> **Supplied material**:

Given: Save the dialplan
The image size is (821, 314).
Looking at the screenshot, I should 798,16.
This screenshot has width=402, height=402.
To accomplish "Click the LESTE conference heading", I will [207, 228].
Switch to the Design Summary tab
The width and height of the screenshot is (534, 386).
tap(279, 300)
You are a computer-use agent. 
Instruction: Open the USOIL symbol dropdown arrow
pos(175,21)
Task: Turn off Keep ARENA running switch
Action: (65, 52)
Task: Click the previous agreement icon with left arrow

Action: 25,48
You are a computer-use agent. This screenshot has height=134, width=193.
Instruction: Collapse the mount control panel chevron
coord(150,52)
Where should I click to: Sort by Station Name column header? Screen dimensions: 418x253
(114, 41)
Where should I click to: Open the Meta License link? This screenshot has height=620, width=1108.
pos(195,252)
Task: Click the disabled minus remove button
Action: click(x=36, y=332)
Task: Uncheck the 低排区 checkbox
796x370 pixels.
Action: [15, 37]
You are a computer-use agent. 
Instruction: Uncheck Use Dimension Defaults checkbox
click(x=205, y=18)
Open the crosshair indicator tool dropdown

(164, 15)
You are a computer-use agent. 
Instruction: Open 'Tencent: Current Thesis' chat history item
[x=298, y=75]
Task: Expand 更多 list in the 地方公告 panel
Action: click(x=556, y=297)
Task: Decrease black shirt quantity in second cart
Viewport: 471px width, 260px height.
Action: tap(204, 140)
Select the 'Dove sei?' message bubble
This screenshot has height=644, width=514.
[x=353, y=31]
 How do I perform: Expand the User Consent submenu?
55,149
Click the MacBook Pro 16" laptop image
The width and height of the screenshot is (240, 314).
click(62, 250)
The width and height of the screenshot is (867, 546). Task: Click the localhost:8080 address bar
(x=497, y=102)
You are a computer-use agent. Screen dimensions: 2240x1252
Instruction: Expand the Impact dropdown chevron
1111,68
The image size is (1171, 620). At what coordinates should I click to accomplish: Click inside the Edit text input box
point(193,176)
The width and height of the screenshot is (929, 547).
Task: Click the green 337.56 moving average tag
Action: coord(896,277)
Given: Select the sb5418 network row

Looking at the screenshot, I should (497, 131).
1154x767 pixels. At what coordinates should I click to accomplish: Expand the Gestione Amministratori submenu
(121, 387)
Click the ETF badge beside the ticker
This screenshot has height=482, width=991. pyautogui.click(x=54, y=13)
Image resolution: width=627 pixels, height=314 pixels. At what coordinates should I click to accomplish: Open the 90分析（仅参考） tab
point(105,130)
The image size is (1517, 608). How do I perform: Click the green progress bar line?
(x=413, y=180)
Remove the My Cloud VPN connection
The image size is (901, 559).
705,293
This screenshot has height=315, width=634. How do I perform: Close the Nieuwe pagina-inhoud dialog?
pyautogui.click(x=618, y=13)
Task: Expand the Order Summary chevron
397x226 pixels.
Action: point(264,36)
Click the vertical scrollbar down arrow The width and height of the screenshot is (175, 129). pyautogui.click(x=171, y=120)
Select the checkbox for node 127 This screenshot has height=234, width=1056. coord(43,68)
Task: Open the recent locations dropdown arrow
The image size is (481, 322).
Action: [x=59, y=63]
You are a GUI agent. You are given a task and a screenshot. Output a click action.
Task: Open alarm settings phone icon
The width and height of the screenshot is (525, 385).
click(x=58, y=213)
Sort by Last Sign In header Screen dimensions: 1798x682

> **What you are asked to do**: Put every line of the records above into a JSON list of strings, with one string per line and blank lines omitted.

> **Final result**:
[
  "Given: Save the dialplan",
  "The image size is (821, 314).",
  "Looking at the screenshot, I should 798,16.",
  "This screenshot has width=402, height=402.",
  "To accomplish \"Click the LESTE conference heading\", I will [207, 228].",
  "Switch to the Design Summary tab",
  "The width and height of the screenshot is (534, 386).",
  "tap(279, 300)",
  "You are a computer-use agent. ",
  "Instruction: Open the USOIL symbol dropdown arrow",
  "pos(175,21)",
  "Task: Turn off Keep ARENA running switch",
  "Action: (65, 52)",
  "Task: Click the previous agreement icon with left arrow",
  "Action: 25,48",
  "You are a computer-use agent. This screenshot has height=134, width=193.",
  "Instruction: Collapse the mount control panel chevron",
  "coord(150,52)",
  "Where should I click to: Sort by Station Name column header? Screen dimensions: 418x253",
  "(114, 41)",
  "Where should I click to: Open the Meta License link? This screenshot has height=620, width=1108.",
  "pos(195,252)",
  "Task: Click the disabled minus remove button",
  "Action: click(x=36, y=332)",
  "Task: Uncheck the 低排区 checkbox",
  "796x370 pixels.",
  "Action: [15, 37]",
  "You are a computer-use agent. ",
  "Instruction: Uncheck Use Dimension Defaults checkbox",
  "click(x=205, y=18)",
  "Open the crosshair indicator tool dropdown",
  "(164, 15)",
  "You are a computer-use agent. ",
  "Instruction: Open 'Tencent: Current Thesis' chat history item",
  "[x=298, y=75]",
  "Task: Expand 更多 list in the 地方公告 panel",
  "Action: click(x=556, y=297)",
  "Task: Decrease black shirt quantity in second cart",
  "Viewport: 471px width, 260px height.",
  "Action: tap(204, 140)",
  "Select the 'Dove sei?' message bubble",
  "This screenshot has height=644, width=514.",
  "[x=353, y=31]",
  " How do I perform: Expand the User Consent submenu?",
  "55,149",
  "Click the MacBook Pro 16\" laptop image",
  "The width and height of the screenshot is (240, 314).",
  "click(62, 250)",
  "The width and height of the screenshot is (867, 546). Task: Click the localhost:8080 address bar",
  "(x=497, y=102)",
  "You are a computer-use agent. Screen dimensions: 2240x1252",
  "Instruction: Expand the Impact dropdown chevron",
  "1111,68",
  "The image size is (1171, 620). At what coordinates should I click to accomplish: Click inside the Edit text input box",
  "point(193,176)",
  "The width and height of the screenshot is (929, 547).",
  "Task: Click the green 337.56 moving average tag",
  "Action: coord(896,277)",
  "Given: Select the sb5418 network row",
  "Looking at the screenshot, I should (497, 131).",
  "1154x767 pixels. At what coordinates should I click to accomplish: Expand the Gestione Amministratori submenu",
  "(121, 387)",
  "Click the ETF badge beside the ticker",
  "This screenshot has height=482, width=991. pyautogui.click(x=54, y=13)",
  "Image resolution: width=627 pixels, height=314 pixels. At what coordinates should I click to accomplish: Open the 90分析（仅参考） tab",
  "point(105,130)",
  "The image size is (1517, 608). How do I perform: Click the green progress bar line?",
  "(x=413, y=180)",
  "Remove the My Cloud VPN connection",
  "The image size is (901, 559).",
  "705,293",
  "This screenshot has height=315, width=634. How do I perform: Close the Nieuwe pagina-inhoud dialog?",
  "pyautogui.click(x=618, y=13)",
  "Task: Expand the Order Summary chevron",
  "397x226 pixels.",
  "Action: point(264,36)",
  "Click the vertical scrollbar down arrow The width and height of the screenshot is (175, 129). pyautogui.click(x=171, y=120)",
  "Select the checkbox for node 127 This screenshot has height=234, width=1056. coord(43,68)",
  "Task: Open the recent locations dropdown arrow",
  "The image size is (481, 322).",
  "Action: [x=59, y=63]",
  "You are a GUI agent. You are given a task and a screenshot. Output a click action.",
  "Task: Open alarm settings phone icon",
  "The width and height of the screenshot is (525, 385).",
  "click(x=58, y=213)",
  "Sort by Last Sign In header Screen dimensions: 1798x682"
]